SHORTLY after a mixed jury at the Demerara Assizes had found Dwayne Jordan guilty of axing his reputed wife Claudeene Rampersaud to death yesterday, defence counsel Mr. Nigel Hughes called on Justice Navindra Singh to impose a custodial penalty instead of the death sentence.
Justice Singh noted that, in Guyana, murder carries one sentence – death — but counsel said he was introducing a recent amendment by the Caribbean Court of Justice which amended Section 100 of the Criminal Law Act to Section 100(A).
Hughes pointed out that, under the amended system, the death sentence is not the only penalty for murder. He claimed there are instances in which, dependent on the circumstances, a term of imprisonment could be imposed.
However, after defence counsel had promised to adduce arguments and cases in support of his contention by 13:00 hrs on Monday, December 10, Justice Navindra Singh decided to postpone pronouncing the death sentence in order to give counsel an opportunity to present his case.
On the other hand, State counsel Mrs. Konyo Thompson pointed out that the 2010 amendment that the defence counsel was talking about referred to matters of that period and after, and not cases that took place in 2007, as far as the prisoner was concerned.
The legal issues involved will be fully discussed on the resumption of the proceedings on Monday afternoon.
Yesterday, Justice Singh summed up the evidence to the jury in the abandoned Den Amstel house murder trial, in which Dwayne Jordon has pleaded not guilty of killing his reputed wife Claudeene Rampersaud.
Thereafter, he handed over the case to the mixed jury for them to deliberate and return a verdict.
The accused, who had suffered injuries, including a slash that caused his gut to protrude from his belly and cut tendons, blamed another man for inflicting his injuries.
Supporting his not-guilty story in a statement from the dock, he told the judge and jury that he was in the habit of going to the main road to meet his wife at nights when she was returning from duty as a security guard.

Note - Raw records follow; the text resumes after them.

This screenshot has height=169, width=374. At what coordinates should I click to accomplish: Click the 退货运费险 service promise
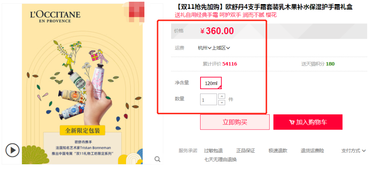click(x=312, y=151)
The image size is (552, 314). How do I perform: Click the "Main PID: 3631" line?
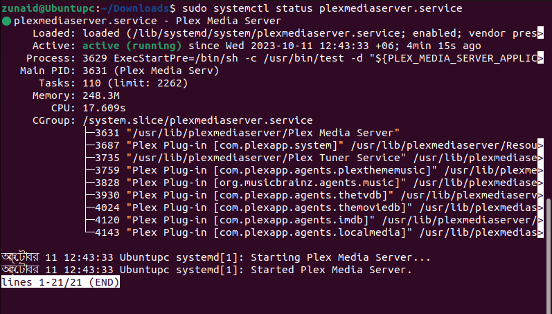click(116, 70)
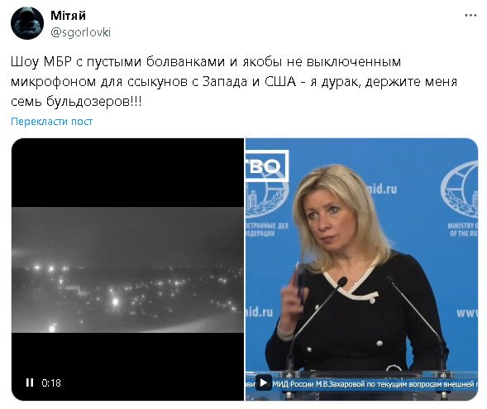The width and height of the screenshot is (487, 409).
Task: Click the tweet text about МБР
Action: coord(234,82)
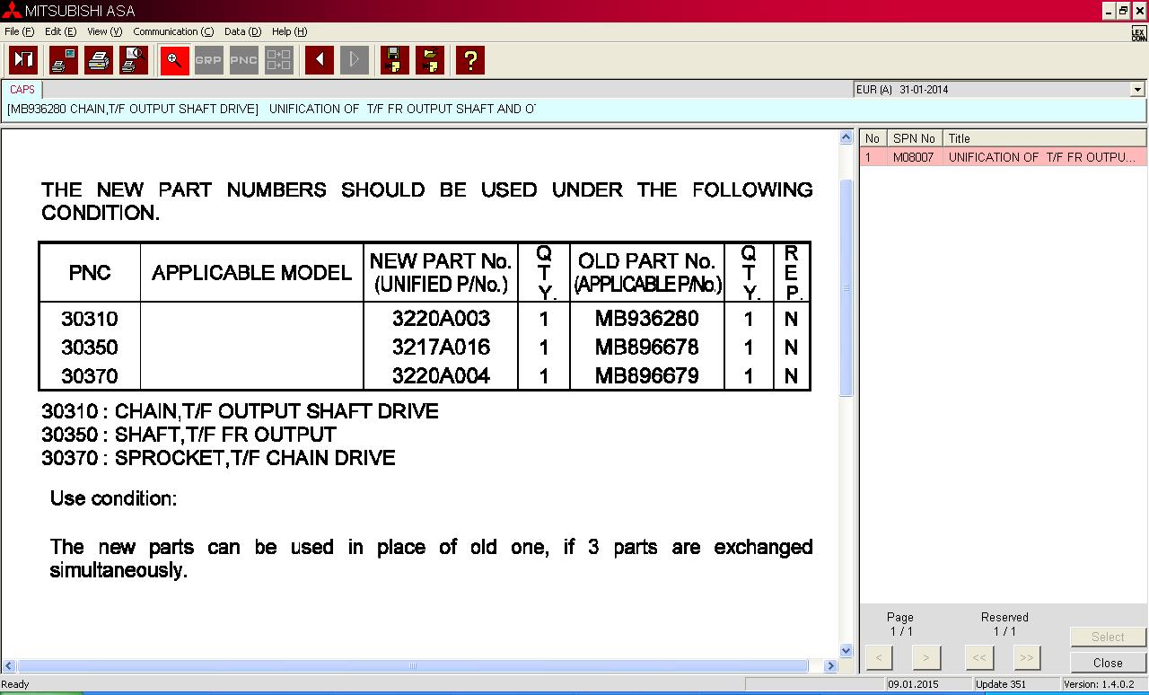Click the vertical scrollbar down arrow
The image size is (1149, 695).
tap(846, 651)
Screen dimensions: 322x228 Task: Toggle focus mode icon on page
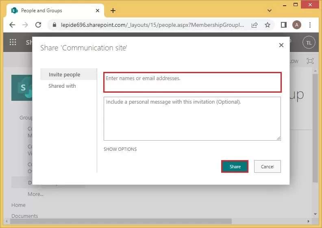pos(310,61)
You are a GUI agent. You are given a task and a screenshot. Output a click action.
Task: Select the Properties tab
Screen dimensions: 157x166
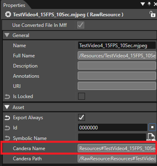click(x=14, y=5)
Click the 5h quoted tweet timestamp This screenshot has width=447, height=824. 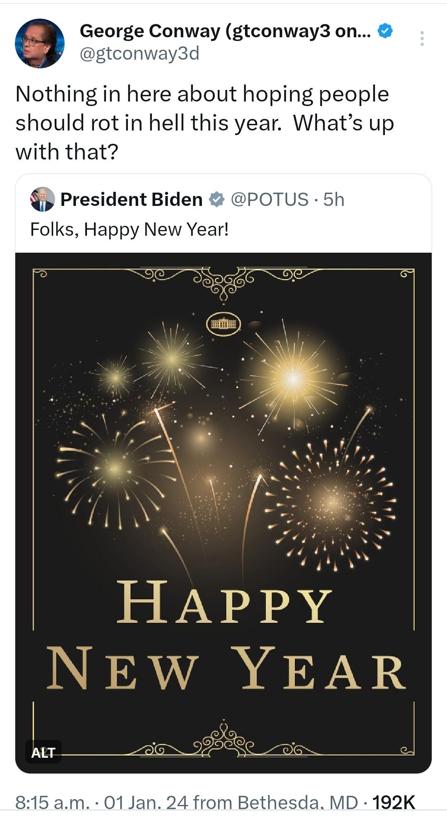pyautogui.click(x=334, y=200)
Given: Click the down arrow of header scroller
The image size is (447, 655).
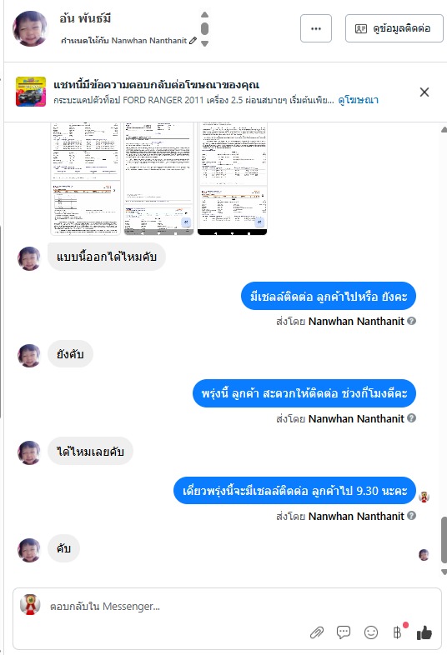Looking at the screenshot, I should pos(204,43).
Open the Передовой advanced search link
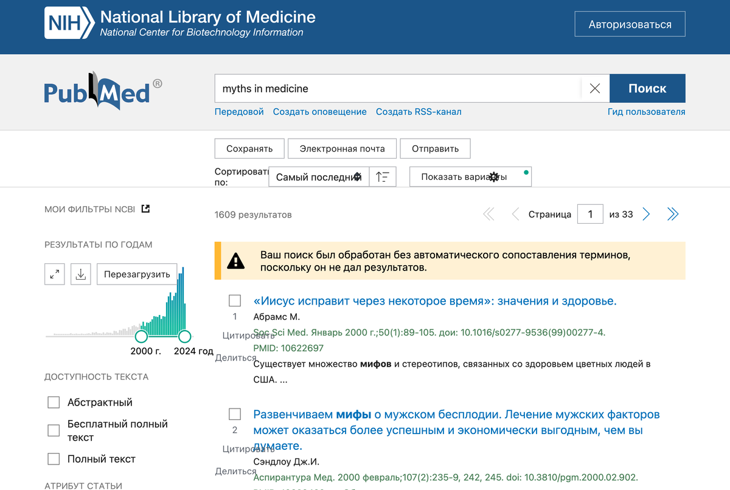 [x=238, y=111]
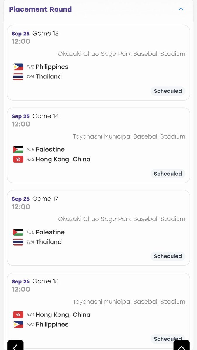Open the Philippines team in Game 13
This screenshot has height=350, width=197.
[52, 67]
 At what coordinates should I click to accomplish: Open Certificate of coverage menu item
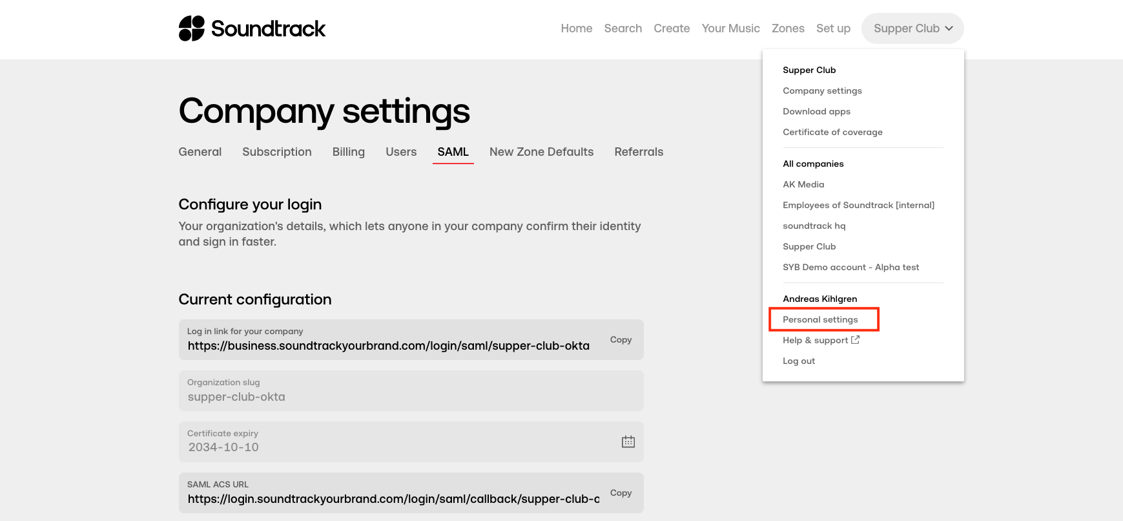coord(832,132)
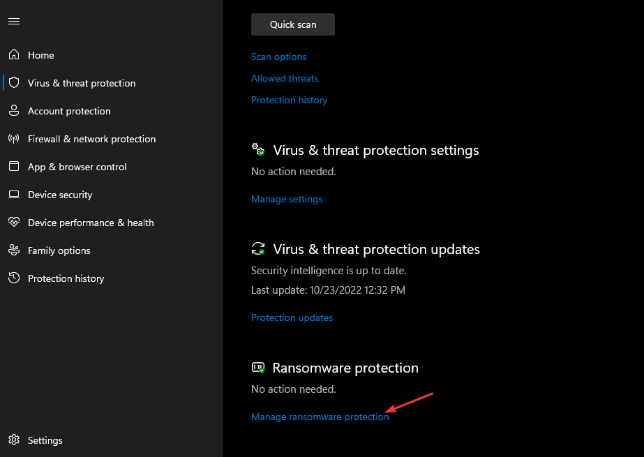Screen dimensions: 644x457
Task: Start a Quick scan
Action: [x=293, y=24]
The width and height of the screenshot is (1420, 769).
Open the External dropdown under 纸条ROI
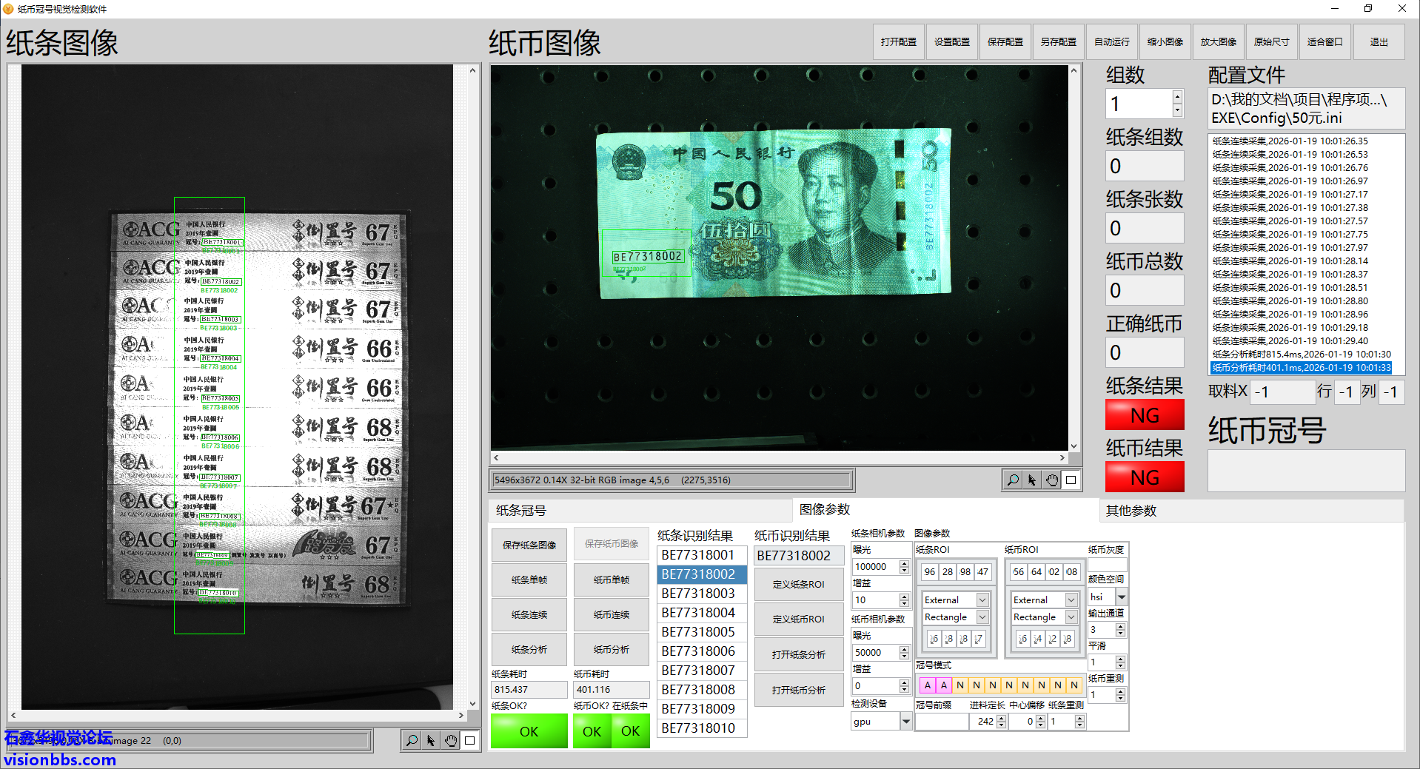click(982, 600)
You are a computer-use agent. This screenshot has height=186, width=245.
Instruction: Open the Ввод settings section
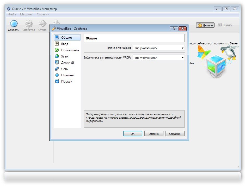64,44
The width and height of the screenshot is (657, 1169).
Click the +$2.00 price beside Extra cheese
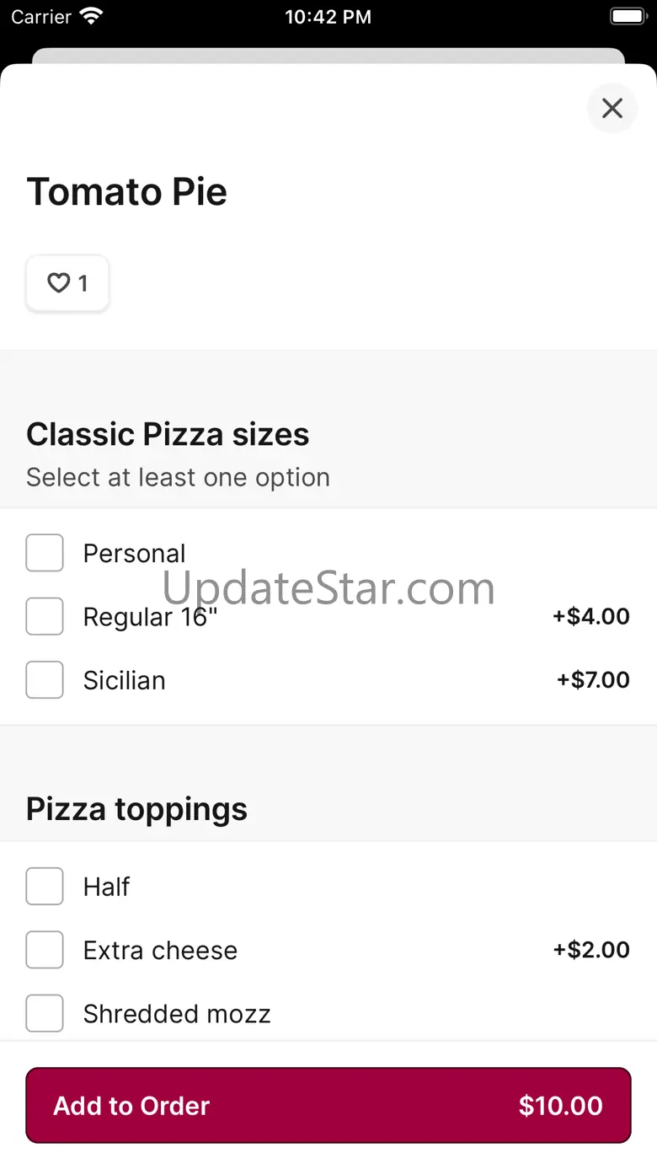coord(590,950)
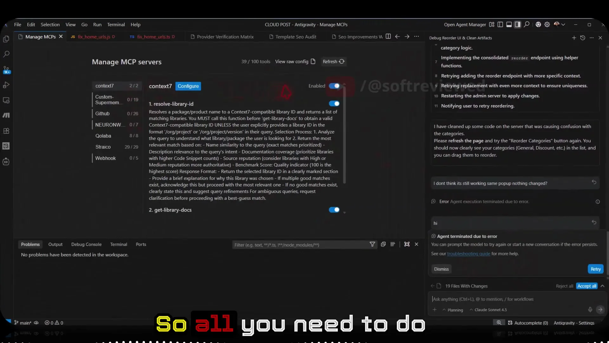
Task: Select the Source Control icon
Action: [x=6, y=69]
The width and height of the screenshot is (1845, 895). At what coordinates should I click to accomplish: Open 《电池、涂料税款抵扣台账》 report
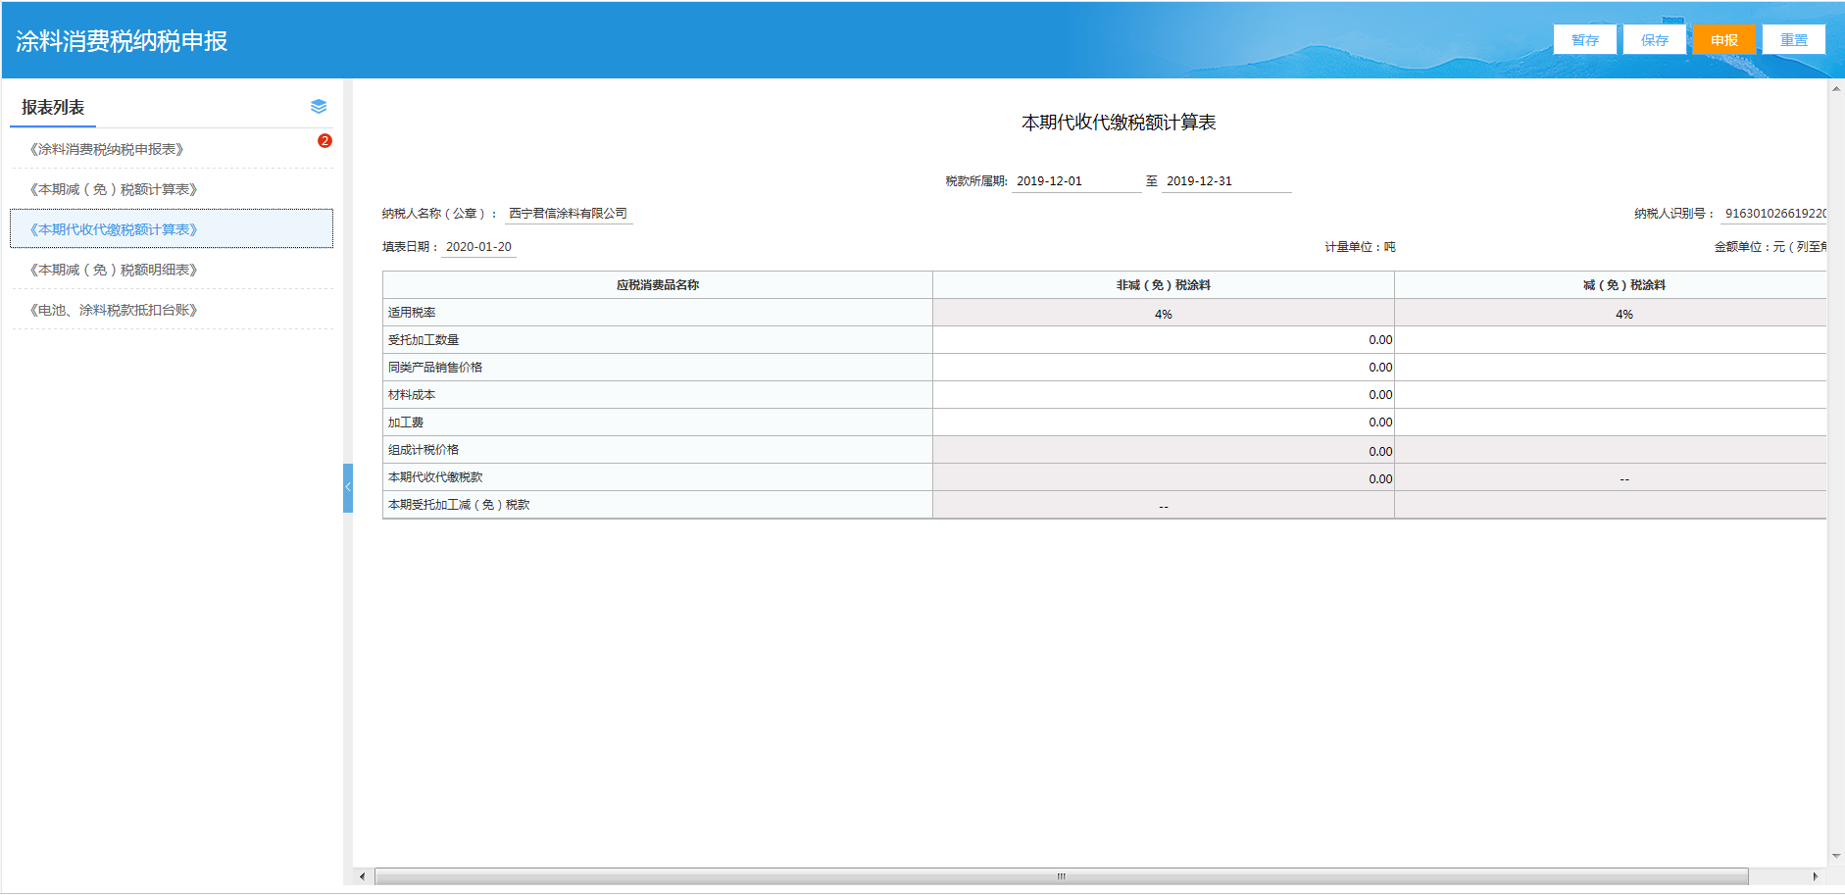tap(114, 310)
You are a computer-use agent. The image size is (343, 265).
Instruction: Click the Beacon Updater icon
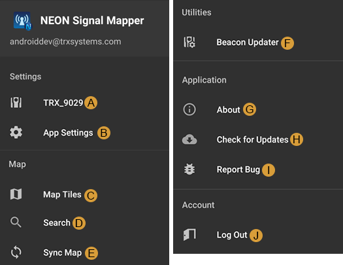click(189, 42)
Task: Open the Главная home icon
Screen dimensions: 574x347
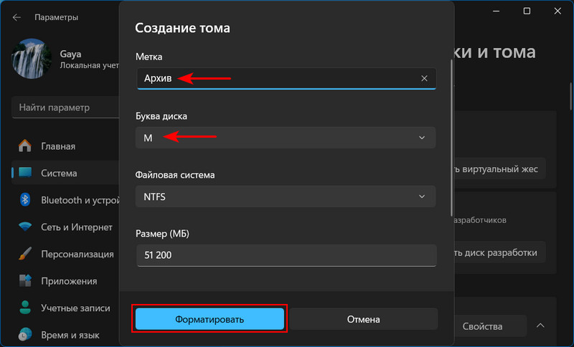Action: tap(25, 146)
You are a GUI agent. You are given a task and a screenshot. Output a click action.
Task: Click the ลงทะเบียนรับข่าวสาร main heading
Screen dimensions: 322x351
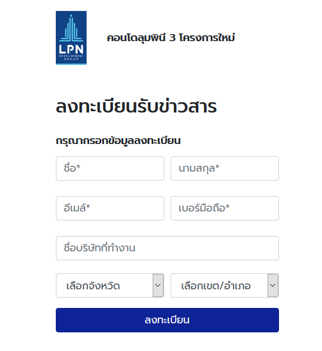pyautogui.click(x=136, y=106)
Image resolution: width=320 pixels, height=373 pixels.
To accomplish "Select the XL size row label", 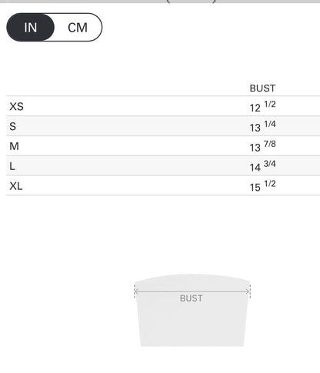I will click(x=16, y=186).
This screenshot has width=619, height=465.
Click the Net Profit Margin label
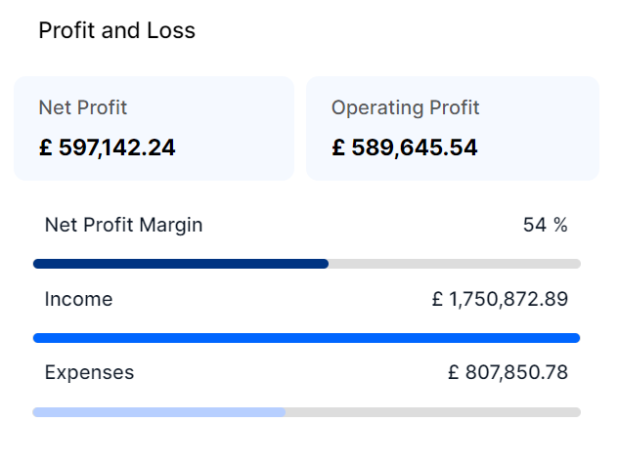(x=124, y=225)
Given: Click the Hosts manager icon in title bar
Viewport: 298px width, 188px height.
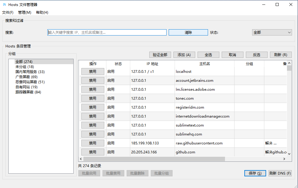Looking at the screenshot, I should pos(4,4).
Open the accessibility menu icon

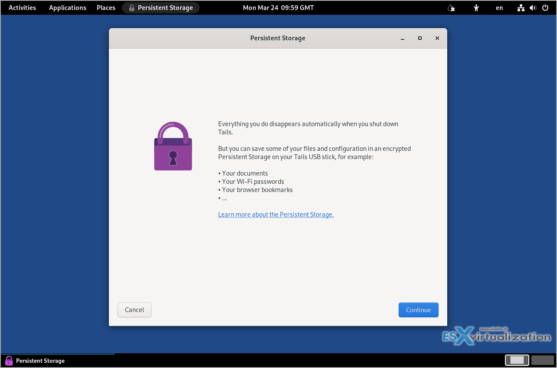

He claimed that he did not see her, but acting on information that she had gone into the building with another man, he had entered the building where they once lived. There, he was attacked by a man with an axe and a knife. He was punctured in the abdomen, and the veins at the back of his lower legs had been cut.
He claimed he was in the nearby bushes when the police picked him up to take him to the hospital for medical attention.
But he denied speaking to them.
The dead body of the woman which was found in the abandoned home was taken to the mortuary, while the accused was taken to hospital, and was later charged with murder.
The investigations that followed delved into the question of how the accused came by his injuries, and whether it had anything to do with his being involved in a fight.
Reports state that when the accused was found in a clump of bushes not far from a house where the woman was believed to be murdered, he remained silent when asked by the police whether he knew how his wife got injured.
DPP lawyers Mrs. Konyo Thompson and Miss Renita Singh conducted the case for the prosecution. In their separate addresses to the jury, the defence urged them to return a verdict of not guilty, in keeping with the evidence; while Prosecutor Thompson requested a verdict of guilty.